Write the full listing out again, keeping every line exactly as it is.

*** Opening of Information shown ***

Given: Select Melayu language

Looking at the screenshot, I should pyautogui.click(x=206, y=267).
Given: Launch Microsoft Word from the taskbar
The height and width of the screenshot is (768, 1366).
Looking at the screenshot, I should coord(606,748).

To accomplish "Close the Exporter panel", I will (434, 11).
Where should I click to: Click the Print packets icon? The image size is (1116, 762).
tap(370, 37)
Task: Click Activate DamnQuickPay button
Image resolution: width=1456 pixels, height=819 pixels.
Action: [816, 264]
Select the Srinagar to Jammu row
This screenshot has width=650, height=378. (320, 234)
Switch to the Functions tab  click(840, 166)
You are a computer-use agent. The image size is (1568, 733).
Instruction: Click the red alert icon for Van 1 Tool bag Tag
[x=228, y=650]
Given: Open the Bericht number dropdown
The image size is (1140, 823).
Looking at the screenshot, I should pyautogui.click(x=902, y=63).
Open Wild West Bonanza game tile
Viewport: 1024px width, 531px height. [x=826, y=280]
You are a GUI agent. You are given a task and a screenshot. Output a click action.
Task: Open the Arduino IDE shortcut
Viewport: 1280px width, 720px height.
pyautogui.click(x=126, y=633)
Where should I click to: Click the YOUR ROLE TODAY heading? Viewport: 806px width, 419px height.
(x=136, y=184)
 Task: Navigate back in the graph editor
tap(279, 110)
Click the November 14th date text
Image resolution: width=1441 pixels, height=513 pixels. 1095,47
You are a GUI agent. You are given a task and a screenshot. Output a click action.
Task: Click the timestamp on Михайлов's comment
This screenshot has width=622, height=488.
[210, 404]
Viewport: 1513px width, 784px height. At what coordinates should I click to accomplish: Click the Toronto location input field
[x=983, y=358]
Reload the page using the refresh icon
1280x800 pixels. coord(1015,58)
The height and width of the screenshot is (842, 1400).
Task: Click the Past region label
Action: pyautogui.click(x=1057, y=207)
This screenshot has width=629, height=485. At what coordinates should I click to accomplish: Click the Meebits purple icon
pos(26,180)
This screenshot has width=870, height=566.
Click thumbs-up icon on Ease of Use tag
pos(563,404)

*** Close of Information shown ***

Output for this task
Given: Select Melayu language

Looking at the screenshot, I should pyautogui.click(x=206, y=267).
Given: Launch Microsoft Word from the taskbar
The height and width of the screenshot is (768, 1366).
Looking at the screenshot, I should coord(606,748).

To accomplish "Close the Exporter panel", I will (434, 11).
Where should I click to: Click the Print packets icon? The image size is (1116, 762).
tap(370, 37)
Task: Click Activate DamnQuickPay button
Image resolution: width=1456 pixels, height=819 pixels.
Action: [816, 264]
Select the Srinagar to Jammu row
This screenshot has width=650, height=378. (320, 234)
Switch to the Functions tab  click(840, 166)
You are a computer-use agent. The image size is (1568, 733).
Instruction: Click the red alert icon for Van 1 Tool bag Tag
[x=228, y=650]
Given: Open the Bericht number dropdown
The image size is (1140, 823).
Looking at the screenshot, I should pyautogui.click(x=902, y=63).
Open Wild West Bonanza game tile
Viewport: 1024px width, 531px height. [x=826, y=280]
You are a GUI agent. You are given a task and a screenshot. Output a click action.
Task: Open the Arduino IDE shortcut
Viewport: 1280px width, 720px height.
pyautogui.click(x=126, y=633)
Where should I click to: Click the YOUR ROLE TODAY heading? Viewport: 806px width, 419px height.
(x=136, y=184)
 Task: Navigate back in the graph editor
tap(279, 110)
Click the November 14th date text
Image resolution: width=1441 pixels, height=513 pixels. 1095,47
You are a GUI agent. You are given a task and a screenshot. Output a click action.
Task: Click the timestamp on Михайлов's comment
This screenshot has width=622, height=488.
[210, 404]
Viewport: 1513px width, 784px height. At what coordinates should I click to accomplish: Click the Toronto location input field
[x=983, y=358]
Reload the page using the refresh icon
1280x800 pixels. coord(1015,58)
The height and width of the screenshot is (842, 1400).
Task: Click the Past region label
Action: pyautogui.click(x=1057, y=207)
This screenshot has width=629, height=485. At what coordinates should I click to accomplish: Click the Meebits purple icon
pos(26,180)
This screenshot has width=870, height=566.
Click thumbs-up icon on Ease of Use tag
pos(563,404)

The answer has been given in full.